>> Begin TASK MATERIAL

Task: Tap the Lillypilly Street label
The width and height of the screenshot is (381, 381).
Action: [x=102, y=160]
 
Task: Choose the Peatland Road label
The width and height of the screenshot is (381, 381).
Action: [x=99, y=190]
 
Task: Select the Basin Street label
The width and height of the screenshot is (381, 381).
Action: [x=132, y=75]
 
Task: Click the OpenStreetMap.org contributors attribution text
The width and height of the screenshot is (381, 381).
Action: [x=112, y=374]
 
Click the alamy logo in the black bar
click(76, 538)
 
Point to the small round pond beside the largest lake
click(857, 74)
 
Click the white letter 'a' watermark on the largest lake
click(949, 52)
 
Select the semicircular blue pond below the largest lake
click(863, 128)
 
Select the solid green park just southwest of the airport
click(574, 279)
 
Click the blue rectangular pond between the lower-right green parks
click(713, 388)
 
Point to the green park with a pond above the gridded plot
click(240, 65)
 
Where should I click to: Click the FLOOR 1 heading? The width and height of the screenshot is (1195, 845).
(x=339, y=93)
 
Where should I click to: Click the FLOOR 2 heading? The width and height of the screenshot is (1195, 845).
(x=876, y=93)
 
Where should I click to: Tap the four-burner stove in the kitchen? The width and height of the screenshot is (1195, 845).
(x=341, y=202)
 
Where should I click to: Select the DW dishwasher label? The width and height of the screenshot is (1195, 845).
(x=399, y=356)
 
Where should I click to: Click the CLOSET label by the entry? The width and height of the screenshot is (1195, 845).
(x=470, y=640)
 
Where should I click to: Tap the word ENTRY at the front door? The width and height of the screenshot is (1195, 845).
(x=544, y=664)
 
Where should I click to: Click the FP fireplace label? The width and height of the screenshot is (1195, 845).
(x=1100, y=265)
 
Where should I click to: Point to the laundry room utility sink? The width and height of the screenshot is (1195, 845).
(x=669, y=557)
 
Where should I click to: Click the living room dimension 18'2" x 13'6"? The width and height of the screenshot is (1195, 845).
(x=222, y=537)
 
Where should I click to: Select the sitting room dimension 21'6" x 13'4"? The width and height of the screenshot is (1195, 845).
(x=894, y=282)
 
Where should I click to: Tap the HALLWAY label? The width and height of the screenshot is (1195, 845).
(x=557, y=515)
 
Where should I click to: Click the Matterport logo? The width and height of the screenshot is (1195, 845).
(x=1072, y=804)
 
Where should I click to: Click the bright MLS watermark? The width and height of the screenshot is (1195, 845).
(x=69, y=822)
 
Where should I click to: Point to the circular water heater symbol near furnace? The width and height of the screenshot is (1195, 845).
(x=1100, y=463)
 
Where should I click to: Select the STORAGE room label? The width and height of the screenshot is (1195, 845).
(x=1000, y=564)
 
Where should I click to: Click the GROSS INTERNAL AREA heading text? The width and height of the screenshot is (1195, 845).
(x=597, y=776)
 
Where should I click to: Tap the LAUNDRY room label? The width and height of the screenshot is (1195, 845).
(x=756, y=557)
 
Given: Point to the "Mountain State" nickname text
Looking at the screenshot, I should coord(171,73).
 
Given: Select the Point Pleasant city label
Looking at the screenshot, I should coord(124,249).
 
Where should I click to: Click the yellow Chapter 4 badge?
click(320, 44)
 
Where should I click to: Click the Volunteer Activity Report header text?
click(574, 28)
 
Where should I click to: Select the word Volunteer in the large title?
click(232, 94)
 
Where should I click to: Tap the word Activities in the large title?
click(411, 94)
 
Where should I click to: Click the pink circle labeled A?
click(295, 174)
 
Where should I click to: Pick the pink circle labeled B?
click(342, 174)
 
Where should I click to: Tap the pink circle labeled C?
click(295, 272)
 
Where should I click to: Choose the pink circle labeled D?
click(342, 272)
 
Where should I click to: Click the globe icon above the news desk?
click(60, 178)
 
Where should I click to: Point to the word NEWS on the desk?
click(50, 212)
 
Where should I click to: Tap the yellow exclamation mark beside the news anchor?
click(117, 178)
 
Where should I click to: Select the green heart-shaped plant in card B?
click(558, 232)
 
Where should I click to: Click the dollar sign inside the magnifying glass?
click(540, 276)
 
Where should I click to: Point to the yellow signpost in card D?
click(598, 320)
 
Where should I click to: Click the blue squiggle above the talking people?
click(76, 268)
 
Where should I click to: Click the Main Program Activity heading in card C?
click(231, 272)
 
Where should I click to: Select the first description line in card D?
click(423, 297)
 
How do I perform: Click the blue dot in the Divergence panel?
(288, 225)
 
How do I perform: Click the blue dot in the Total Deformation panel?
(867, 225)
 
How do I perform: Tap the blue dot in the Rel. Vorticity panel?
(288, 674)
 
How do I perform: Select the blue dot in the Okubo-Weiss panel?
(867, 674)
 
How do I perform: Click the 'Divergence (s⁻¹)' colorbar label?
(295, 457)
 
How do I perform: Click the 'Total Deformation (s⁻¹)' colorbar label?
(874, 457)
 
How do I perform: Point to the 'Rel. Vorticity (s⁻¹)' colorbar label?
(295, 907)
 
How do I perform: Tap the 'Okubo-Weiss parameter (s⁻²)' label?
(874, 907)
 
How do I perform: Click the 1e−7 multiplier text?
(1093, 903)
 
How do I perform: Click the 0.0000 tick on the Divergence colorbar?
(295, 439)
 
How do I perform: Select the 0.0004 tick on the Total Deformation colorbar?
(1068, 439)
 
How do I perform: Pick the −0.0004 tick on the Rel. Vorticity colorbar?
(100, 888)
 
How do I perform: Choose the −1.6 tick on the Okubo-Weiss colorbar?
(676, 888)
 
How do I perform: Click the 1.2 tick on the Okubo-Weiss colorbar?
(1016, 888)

>> End TASK MATERIAL

Rewrite every line of the records above as a Markdown table with the columns No. and Text, numbering each row and leaving out the blank lines.

» CORRECT RESULT:
| No. | Text |
|---|---|
| 1 | Task: Tap the Lillypilly Street label |
| 2 | The width and height of the screenshot is (381, 381). |
| 3 | Action: [x=102, y=160] |
| 4 | Task: Choose the Peatland Road label |
| 5 | The width and height of the screenshot is (381, 381). |
| 6 | Action: [x=99, y=190] |
| 7 | Task: Select the Basin Street label |
| 8 | The width and height of the screenshot is (381, 381). |
| 9 | Action: [x=132, y=75] |
| 10 | Task: Click the OpenStreetMap.org contributors attribution text |
| 11 | The width and height of the screenshot is (381, 381). |
| 12 | Action: [x=112, y=374] |
| 13 | Click the alamy logo in the black bar |
| 14 | click(76, 538) |
| 15 | Point to the small round pond beside the largest lake |
| 16 | click(857, 74) |
| 17 | Click the white letter 'a' watermark on the largest lake |
| 18 | click(949, 52) |
| 19 | Select the semicircular blue pond below the largest lake |
| 20 | click(863, 128) |
| 21 | Select the solid green park just southwest of the airport |
| 22 | click(574, 279) |
| 23 | Click the blue rectangular pond between the lower-right green parks |
| 24 | click(713, 388) |
| 25 | Point to the green park with a pond above the gridded plot |
| 26 | click(240, 65) |
| 27 | Where should I click to: Click the FLOOR 1 heading? The width and height of the screenshot is (1195, 845). |
| 28 | (x=339, y=93) |
| 29 | Where should I click to: Click the FLOOR 2 heading? The width and height of the screenshot is (1195, 845). |
| 30 | (x=876, y=93) |
| 31 | Where should I click to: Tap the four-burner stove in the kitchen? The width and height of the screenshot is (1195, 845). |
| 32 | (x=341, y=202) |
| 33 | Where should I click to: Select the DW dishwasher label? The width and height of the screenshot is (1195, 845). |
| 34 | (x=399, y=356) |
| 35 | Where should I click to: Click the CLOSET label by the entry? The width and height of the screenshot is (1195, 845). |
| 36 | (x=470, y=640) |
| 37 | Where should I click to: Tap the word ENTRY at the front door? The width and height of the screenshot is (1195, 845). |
| 38 | (x=544, y=664) |
| 39 | Where should I click to: Click the FP fireplace label? The width and height of the screenshot is (1195, 845). |
| 40 | (x=1100, y=265) |
| 41 | Where should I click to: Point to the laundry room utility sink? The width and height of the screenshot is (1195, 845). |
| 42 | (x=669, y=557) |
| 43 | Where should I click to: Click the living room dimension 18'2" x 13'6"? The width and height of the screenshot is (1195, 845). |
| 44 | (x=222, y=537) |
| 45 | Where should I click to: Select the sitting room dimension 21'6" x 13'4"? The width and height of the screenshot is (1195, 845). |
| 46 | (x=894, y=282) |
| 47 | Where should I click to: Tap the HALLWAY label? The width and height of the screenshot is (1195, 845). |
| 48 | (x=557, y=515) |
| 49 | Where should I click to: Click the Matterport logo? The width and height of the screenshot is (1195, 845). |
| 50 | (x=1072, y=804) |
| 51 | Where should I click to: Click the bright MLS watermark? The width and height of the screenshot is (1195, 845). |
| 52 | (x=69, y=822) |
| 53 | Where should I click to: Point to the circular water heater symbol near furnace? The width and height of the screenshot is (1195, 845). |
| 54 | (x=1100, y=463) |
| 55 | Where should I click to: Select the STORAGE room label? The width and height of the screenshot is (1195, 845). |
| 56 | (x=1000, y=564) |
| 57 | Where should I click to: Click the GROSS INTERNAL AREA heading text? The width and height of the screenshot is (1195, 845). |
| 58 | (x=597, y=776) |
| 59 | Where should I click to: Tap the LAUNDRY room label? The width and height of the screenshot is (1195, 845). |
| 60 | (x=756, y=557) |
| 61 | Given: Point to the "Mountain State" nickname text |
| 62 | Looking at the screenshot, I should coord(171,73). |
| 63 | Given: Select the Point Pleasant city label |
| 64 | Looking at the screenshot, I should coord(124,249). |
| 65 | Where should I click to: Click the yellow Chapter 4 badge? |
| 66 | click(320, 44) |
| 67 | Where should I click to: Click the Volunteer Activity Report header text? |
| 68 | click(574, 28) |
| 69 | Where should I click to: Select the word Volunteer in the large title? |
| 70 | click(232, 94) |
| 71 | Where should I click to: Tap the word Activities in the large title? |
| 72 | click(411, 94) |
| 73 | Where should I click to: Click the pink circle labeled A? |
| 74 | click(295, 174) |
| 75 | Where should I click to: Pick the pink circle labeled B? |
| 76 | click(342, 174) |
| 77 | Where should I click to: Tap the pink circle labeled C? |
| 78 | click(295, 272) |
| 79 | Where should I click to: Choose the pink circle labeled D? |
| 80 | click(342, 272) |
| 81 | Where should I click to: Click the globe icon above the news desk? |
| 82 | click(60, 178) |
| 83 | Where should I click to: Point to the word NEWS on the desk? |
| 84 | click(50, 212) |
| 85 | Where should I click to: Tap the yellow exclamation mark beside the news anchor? |
| 86 | click(117, 178) |
| 87 | Where should I click to: Select the green heart-shaped plant in card B? |
| 88 | click(558, 232) |
| 89 | Where should I click to: Click the dollar sign inside the magnifying glass? |
| 90 | click(540, 276) |
| 91 | Where should I click to: Point to the yellow signpost in card D? |
| 92 | click(598, 320) |
| 93 | Where should I click to: Click the blue squiggle above the talking people? |
| 94 | click(76, 268) |
| 95 | Where should I click to: Click the Main Program Activity heading in card C? |
| 96 | click(231, 272) |
| 97 | Where should I click to: Select the first description line in card D? |
| 98 | click(423, 297) |
| 99 | How do I perform: Click the blue dot in the Divergence panel? |
| 100 | (288, 225) |
| 101 | How do I perform: Click the blue dot in the Total Deformation panel? |
| 102 | (867, 225) |
| 103 | How do I perform: Tap the blue dot in the Rel. Vorticity panel? |
| 104 | (288, 674) |
| 105 | How do I perform: Select the blue dot in the Okubo-Weiss panel? |
| 106 | (867, 674) |
| 107 | How do I perform: Click the 'Divergence (s⁻¹)' colorbar label? |
| 108 | (295, 457) |
| 109 | How do I perform: Click the 'Total Deformation (s⁻¹)' colorbar label? |
| 110 | (874, 457) |
| 111 | How do I perform: Point to the 'Rel. Vorticity (s⁻¹)' colorbar label? |
| 112 | (295, 907) |
| 113 | How do I perform: Tap the 'Okubo-Weiss parameter (s⁻²)' label? |
| 114 | (874, 907) |
| 115 | How do I perform: Click the 1e−7 multiplier text? |
| 116 | (1093, 903) |
| 117 | How do I perform: Click the 0.0000 tick on the Divergence colorbar? |
| 118 | (295, 439) |
| 119 | How do I perform: Select the 0.0004 tick on the Total Deformation colorbar? |
| 120 | (1068, 439) |
| 121 | How do I perform: Pick the −0.0004 tick on the Rel. Vorticity colorbar? |
| 122 | (100, 888) |
| 123 | How do I perform: Choose the −1.6 tick on the Okubo-Weiss colorbar? |
| 124 | (676, 888) |
| 125 | How do I perform: Click the 1.2 tick on the Okubo-Weiss colorbar? |
| 126 | (1016, 888) |